Esa fascinación, salir corriendo a mostrar el logro, las felicitaciones de los adultos y la conciencia, quizás prematura, de una corrupción menor: sin la ayuda de los números no hubiera sido posible llegar a armar la imagen con tanta perfección. Pero, como siempre, la complicidad en la impostura, el silencio, la palmadita en el hombro, siga siga. De hecho, por lo general unía los números con lápiz, así cuando terminaba con toda la revista, borraba los dibujos uno por uno y podía volver a empezar. Una y otra vez, hacían su aparición mágica las siluetas.
We Will Become Sillouettes (nos volveremos siluetas, pongamos) es la canción de una banda fugaz y maravillosa que se llama The Postal Service (por acá ya lo veneramos como se merece y hasta suspiramos por Ben Gibbard) del disco Give Up. La primera juventud y su desmesura: desde que un chico que me gustaba me comentó algo sobre el disco, lo descargué de inmediato y lo escuché durante semanas. Día y noche, de punta a punta, lo disparaba desde una computadora de escritorio con los peores parlantes de la historia. Nada de give up, de abandonar, y todo de Give Up: bajé las letras, también, las imprimí para leerlas, subrayarlas y buscarles algún tipo de significado oculto. El amor es, además de una banda de sonido infinita, esa búsqueda imposible, el mensaje anulado, querer descifrar y no poder.
Con el tiempo de aquel chico no quise saber más, pero sí me aferré a The Postal Service. En uno de los primeros viajes que hice de grande recorrí varias ciudades hasta que conseguí comprarme el disco. Lo tengo todavía, obvio.
Me puse a ver el video hace poquito y a leer sobre la canción. En algunas páginas, esas llenas de teorías delirantes que saltan en las primeras búsquedas de Google, hablan de la intención del compositor para retratar un futuro distópico después de algún tipo de desgracia nuclear. Por eso, dicen, en el video, protagonizado por el propio Gibbard, se ve a una familia que sale con trajes estrambóticos en bicicleta a dar un paseo por un lugar arrasado.
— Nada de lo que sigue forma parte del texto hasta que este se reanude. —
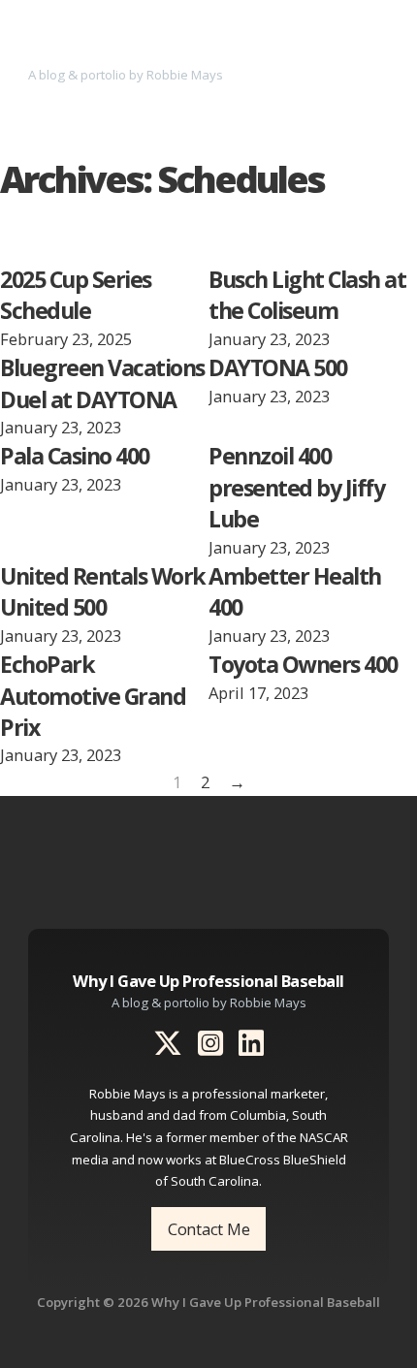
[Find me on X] (167, 1045)
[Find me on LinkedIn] (251, 1045)
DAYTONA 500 (277, 367)
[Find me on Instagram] (210, 1045)
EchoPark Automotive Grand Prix (92, 696)
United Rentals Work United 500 (103, 591)
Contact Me (209, 1229)
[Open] (376, 52)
Mirando las noticias recientes sobre el telescopio espacial Webb y recorriendo las imágenes que fue capturando recordé las revistas de mi infancia y aquella canción. No sé cómo fue que uní esos puntos en mi cabeza, ni cómo llegué hasta acá: esta vez no hubo números que me ayudaran, ni felicitaciones, ni desmesura. Ni siquiera un mensaje secreto a descubrir en eso que mostraron todos los medios del mundo. Apenas un puñado de fotos alucinantes, la sensación de ser chiquita otra vez para ver la magia de muy cerca, y una sospecha: algún día nos volveremos siluetas.
Se quedan con una edición de Mil lianas que no logra armar ninguna figura nítida, pero que tampoco invita a entender demasiado.
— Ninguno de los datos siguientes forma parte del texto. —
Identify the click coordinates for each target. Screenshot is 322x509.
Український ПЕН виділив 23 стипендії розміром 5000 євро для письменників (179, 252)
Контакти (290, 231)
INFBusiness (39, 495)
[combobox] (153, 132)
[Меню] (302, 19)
Pasen, si quieren, lápiz en mano.
1. Montauk, de Max Frisch. De primera persona a tercera, de memoir a registro despelotado de días con la autobiografía como un destino inviable; del presente más presente por un romance de dos días en un paisaje playero a un pasado recordado, reconstruido en fragmentos. La novela Montauk, del escritor suizo Max Frisch, está compuesta de todo eso. Un punto de partida arbitrario como cualquiera: con la excusa de contar una aventura amorosa durante una gira, el narrador, que es un escritor europeo que llega a los Estados Unidos a mediados de los ‘70, hace una exposición de retazos, de las preguntas que le surgen sobre su tarea, sobre la escritura, sobre sus posibilidades. Es Frisch, claro, y también es un personaje en plan dos días en la vida que pasa un fin de semana en las afueras de Nueva York, con una mujer más joven. Por eso la narración tiene los saltos que tiene –temporales y de punto de vista– y por eso también deja expuesta una fractura doble: la del cambio en el rol de quienes se dedican a escribir (para muchos, que entonces son celebridades, escribir libros es apenas una tarea más de las que tienen); la del material con el que trabajan (¿la vida propia? ¿de qué hablamos cuando hablamos de ficción?).
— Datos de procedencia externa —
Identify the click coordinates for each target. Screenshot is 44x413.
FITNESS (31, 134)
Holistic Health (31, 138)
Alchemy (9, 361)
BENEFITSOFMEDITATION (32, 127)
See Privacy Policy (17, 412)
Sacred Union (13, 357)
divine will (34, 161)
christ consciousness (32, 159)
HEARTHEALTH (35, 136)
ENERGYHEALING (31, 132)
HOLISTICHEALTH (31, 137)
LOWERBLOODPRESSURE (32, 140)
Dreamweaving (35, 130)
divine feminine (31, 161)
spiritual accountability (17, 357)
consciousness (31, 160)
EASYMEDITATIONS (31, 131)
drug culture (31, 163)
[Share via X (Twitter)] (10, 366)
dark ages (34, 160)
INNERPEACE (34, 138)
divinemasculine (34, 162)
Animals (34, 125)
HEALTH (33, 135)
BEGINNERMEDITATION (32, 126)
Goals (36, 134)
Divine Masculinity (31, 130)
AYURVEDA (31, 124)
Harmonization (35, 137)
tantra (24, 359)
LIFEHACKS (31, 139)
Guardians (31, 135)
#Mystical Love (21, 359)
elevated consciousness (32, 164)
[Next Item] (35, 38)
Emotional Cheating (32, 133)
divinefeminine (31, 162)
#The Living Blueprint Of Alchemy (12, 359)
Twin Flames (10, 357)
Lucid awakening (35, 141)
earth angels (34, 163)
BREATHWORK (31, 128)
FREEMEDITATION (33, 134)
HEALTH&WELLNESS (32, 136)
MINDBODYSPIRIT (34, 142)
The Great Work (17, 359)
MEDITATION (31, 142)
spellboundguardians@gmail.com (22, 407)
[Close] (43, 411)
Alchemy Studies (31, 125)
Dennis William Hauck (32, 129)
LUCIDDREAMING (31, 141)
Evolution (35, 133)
Nacido en Suiza, en 1911, Frisch formó parte de una influyente generación de escritores de posguerra en lengua alemana, como Ingeborg Bachmann (de quien fue pareja), Uwe Johnson, Heinrich Böll y Friedrich Dürrenmatt. Se formó como arquitecto y ejerció por muchos años esa profesión, hasta que decidió dedicarse a la literatura. Murió en 1991.
Publicado originalmente en 1975, Montauk , considerada una de las grandes obras del siglo XX en su idioma, llega ahora a las librerías locales por el sello independiente Pinka Editora que busca rescatar “viejas gemas olvidadas”. La edición tiene dos materiales complementarios súper interesantes: una página dedicada a los hitos biográficos del autor, para quienes quieran saber más sobre las personas que aparecen mencionadas en el libro, y un comentario en video del escritor Alfredo Grieco y Bavio (recordatorio: lo pueden leer siempre por acá, en sus columnas sobre noticias internacionales que escribe para elDiarioAR), al que se accede mediante un código QR que se encuentra al final de la publicación.
La nueva edición en español de Montauk, de Max Frisch, salió por el sello independiente argentino Pinka Editora. La traducción es de Nicolás Gelormini.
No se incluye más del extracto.